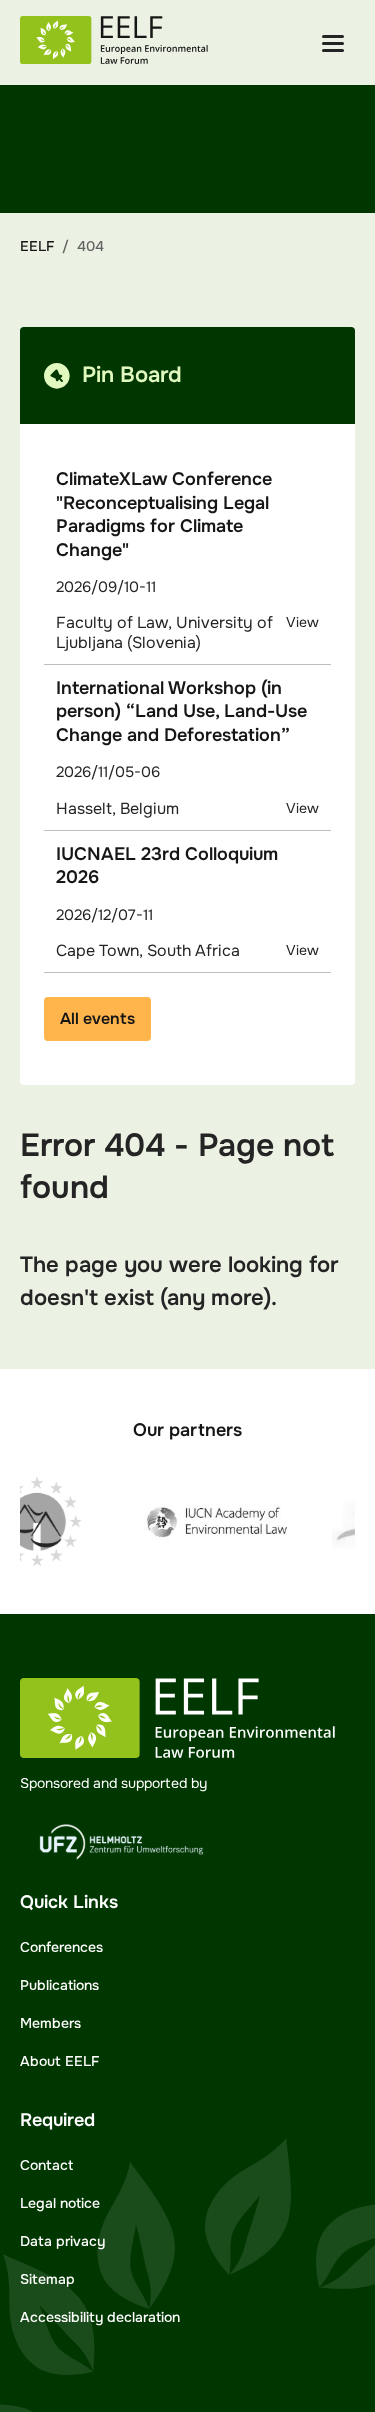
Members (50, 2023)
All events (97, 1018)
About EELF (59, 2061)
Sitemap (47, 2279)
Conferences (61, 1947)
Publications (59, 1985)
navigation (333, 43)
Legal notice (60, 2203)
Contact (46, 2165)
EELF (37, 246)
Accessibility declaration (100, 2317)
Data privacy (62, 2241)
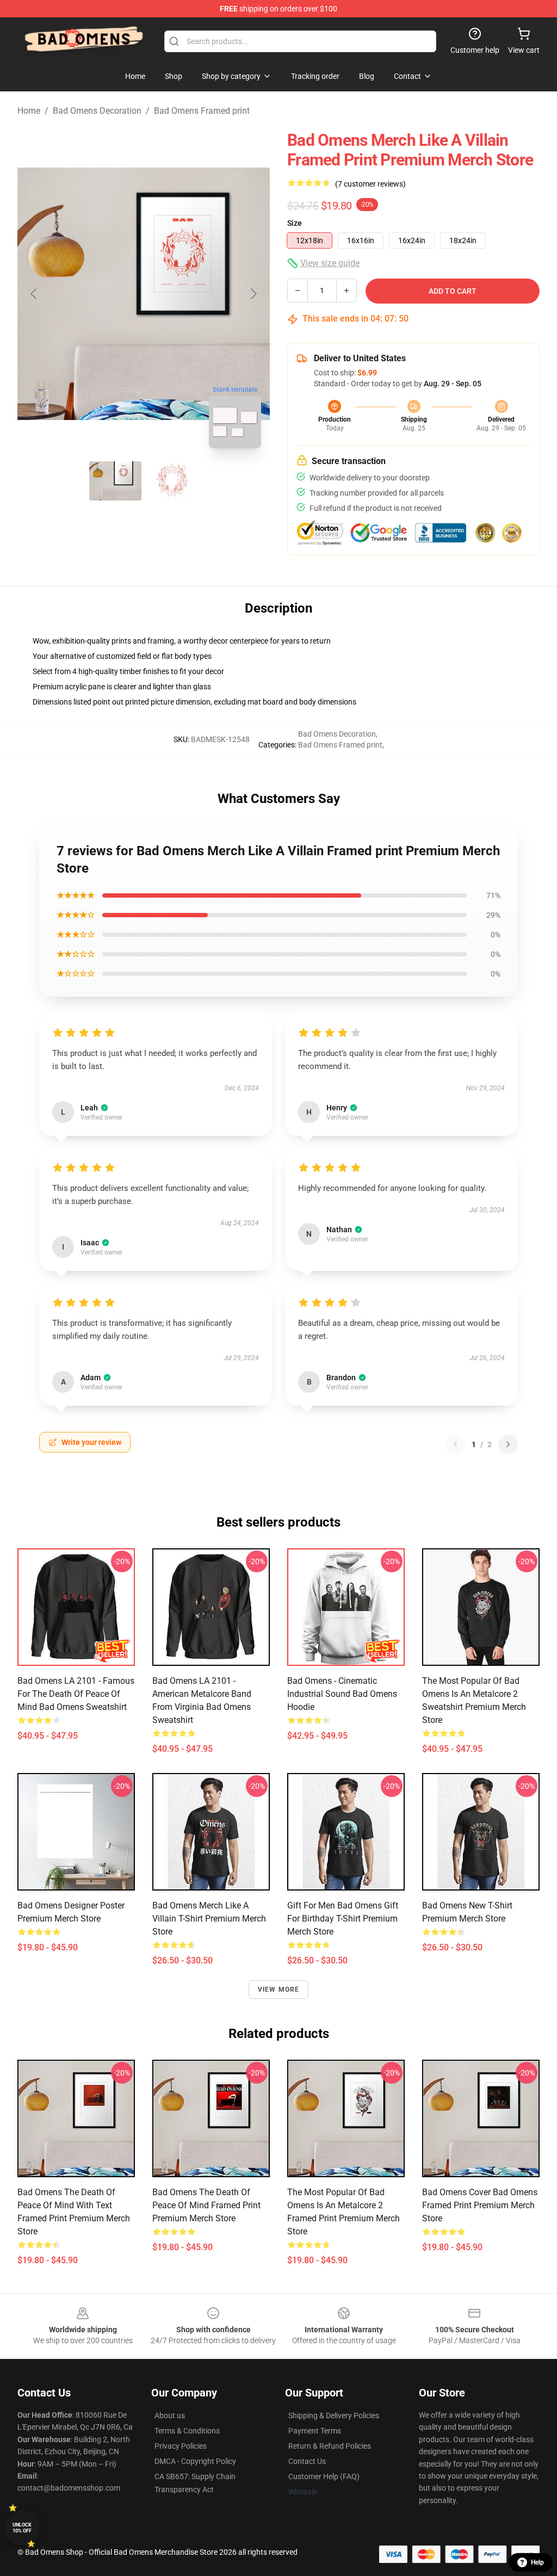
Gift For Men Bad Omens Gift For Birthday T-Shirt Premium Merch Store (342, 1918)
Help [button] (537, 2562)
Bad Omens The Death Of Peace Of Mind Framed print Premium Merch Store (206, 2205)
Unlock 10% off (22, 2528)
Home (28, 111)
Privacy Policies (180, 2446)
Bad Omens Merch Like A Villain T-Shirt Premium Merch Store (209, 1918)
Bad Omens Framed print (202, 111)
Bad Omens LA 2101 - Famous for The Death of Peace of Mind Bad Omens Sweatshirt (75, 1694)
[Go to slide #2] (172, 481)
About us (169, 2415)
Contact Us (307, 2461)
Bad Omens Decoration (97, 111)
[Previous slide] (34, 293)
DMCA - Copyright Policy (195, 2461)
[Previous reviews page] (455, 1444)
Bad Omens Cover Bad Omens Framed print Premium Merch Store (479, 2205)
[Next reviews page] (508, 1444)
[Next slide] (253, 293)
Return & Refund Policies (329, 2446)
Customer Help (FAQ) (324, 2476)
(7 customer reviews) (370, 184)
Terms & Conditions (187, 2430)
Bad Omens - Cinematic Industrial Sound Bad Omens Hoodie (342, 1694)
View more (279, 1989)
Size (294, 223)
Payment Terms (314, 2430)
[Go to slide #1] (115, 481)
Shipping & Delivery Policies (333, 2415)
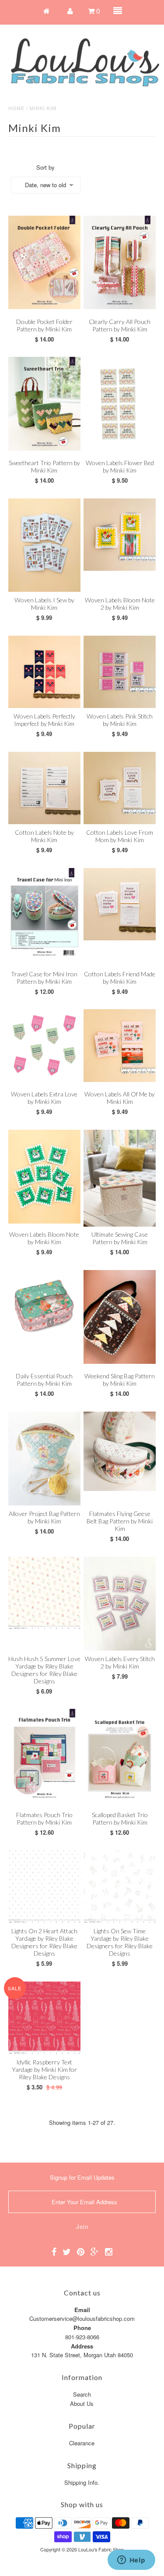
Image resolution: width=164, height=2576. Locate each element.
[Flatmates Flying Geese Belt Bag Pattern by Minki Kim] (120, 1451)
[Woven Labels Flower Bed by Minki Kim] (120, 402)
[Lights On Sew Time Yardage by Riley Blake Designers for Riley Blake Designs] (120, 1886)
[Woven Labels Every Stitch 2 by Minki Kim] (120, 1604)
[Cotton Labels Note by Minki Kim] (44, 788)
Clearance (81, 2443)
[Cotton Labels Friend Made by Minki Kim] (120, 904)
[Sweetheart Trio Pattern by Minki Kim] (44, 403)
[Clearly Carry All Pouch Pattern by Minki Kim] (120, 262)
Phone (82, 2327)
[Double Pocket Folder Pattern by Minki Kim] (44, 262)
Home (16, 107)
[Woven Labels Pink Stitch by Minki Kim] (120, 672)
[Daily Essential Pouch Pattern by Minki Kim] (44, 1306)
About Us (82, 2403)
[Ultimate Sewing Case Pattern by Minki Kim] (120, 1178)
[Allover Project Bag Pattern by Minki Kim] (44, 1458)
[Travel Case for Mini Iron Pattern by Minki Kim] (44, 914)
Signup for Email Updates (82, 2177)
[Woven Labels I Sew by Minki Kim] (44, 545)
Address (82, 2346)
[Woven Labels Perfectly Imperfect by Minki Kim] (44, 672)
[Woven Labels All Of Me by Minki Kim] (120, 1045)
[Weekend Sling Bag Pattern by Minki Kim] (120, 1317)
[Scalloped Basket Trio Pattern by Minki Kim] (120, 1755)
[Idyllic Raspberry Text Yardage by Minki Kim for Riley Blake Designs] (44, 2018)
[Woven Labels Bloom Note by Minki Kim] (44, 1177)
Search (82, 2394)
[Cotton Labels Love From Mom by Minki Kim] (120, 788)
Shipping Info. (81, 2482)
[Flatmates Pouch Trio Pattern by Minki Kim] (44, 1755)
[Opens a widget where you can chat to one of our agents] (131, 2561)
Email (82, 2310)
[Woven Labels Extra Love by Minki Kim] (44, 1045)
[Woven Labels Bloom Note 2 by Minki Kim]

- Prompt -
For the records above, how many lines contain the word "slide"? Reply with the number only.

- Written answer -
4